**WORK TO BE COMPLETED:**
The lines below that include "Open" are to be found and copied.

[WORKING DATA — start]

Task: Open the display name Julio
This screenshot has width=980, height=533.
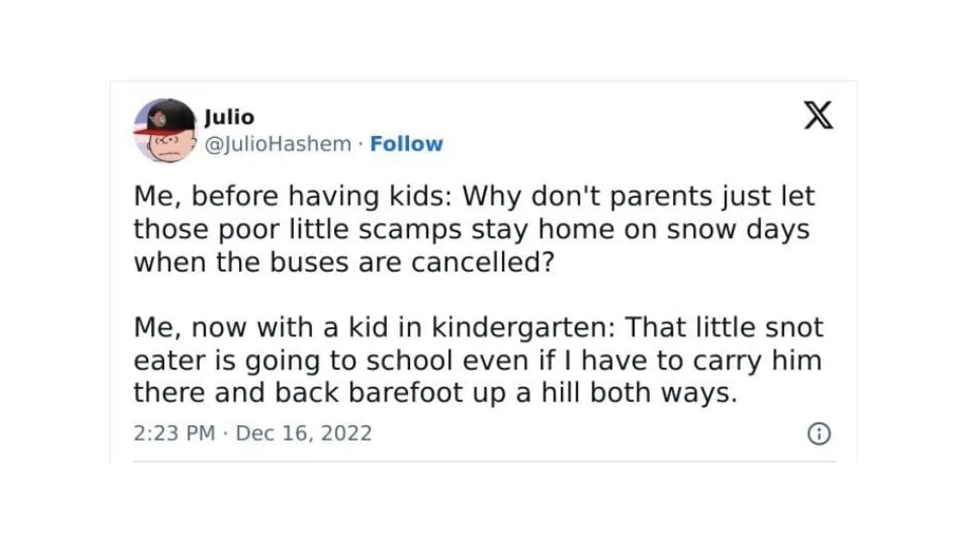Action: coord(230,117)
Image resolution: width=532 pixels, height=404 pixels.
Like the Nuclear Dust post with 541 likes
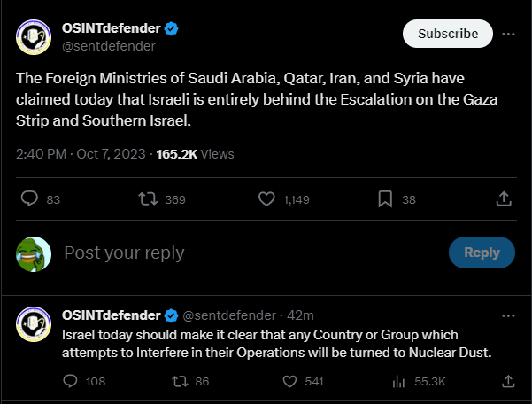pyautogui.click(x=289, y=381)
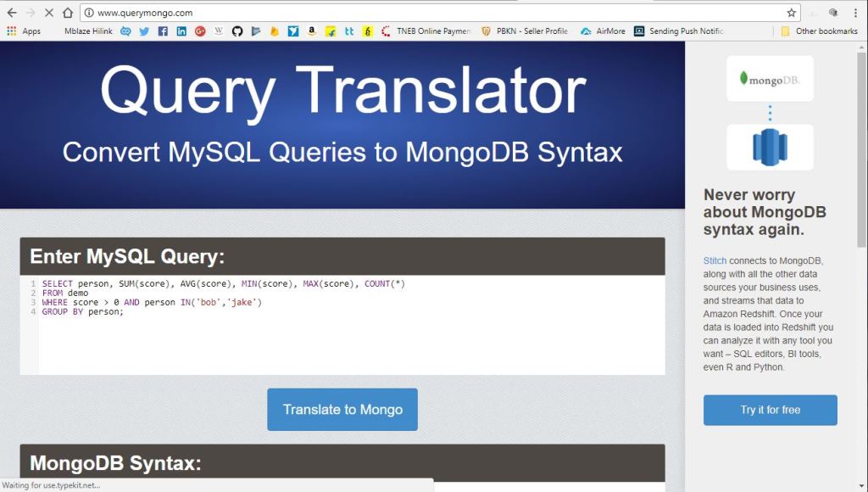Screen dimensions: 868x492
Task: Click the Translate to Mongo button
Action: click(x=342, y=410)
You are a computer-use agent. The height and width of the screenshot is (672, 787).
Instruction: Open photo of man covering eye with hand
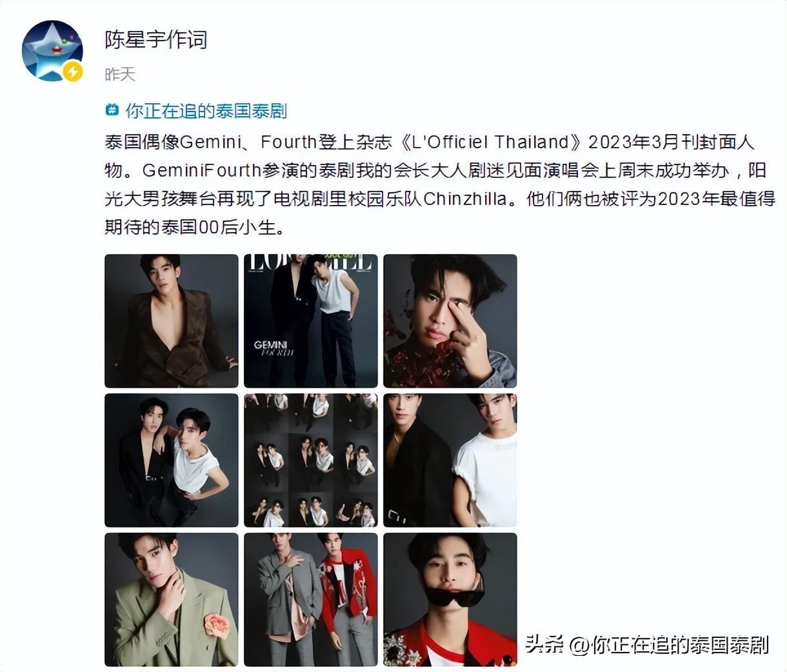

[WORKING DATA — finish]

**RESULT FOR THIS TASK:**
Task: Open the display name Julio
Instruction: Open photo of man covering eye with hand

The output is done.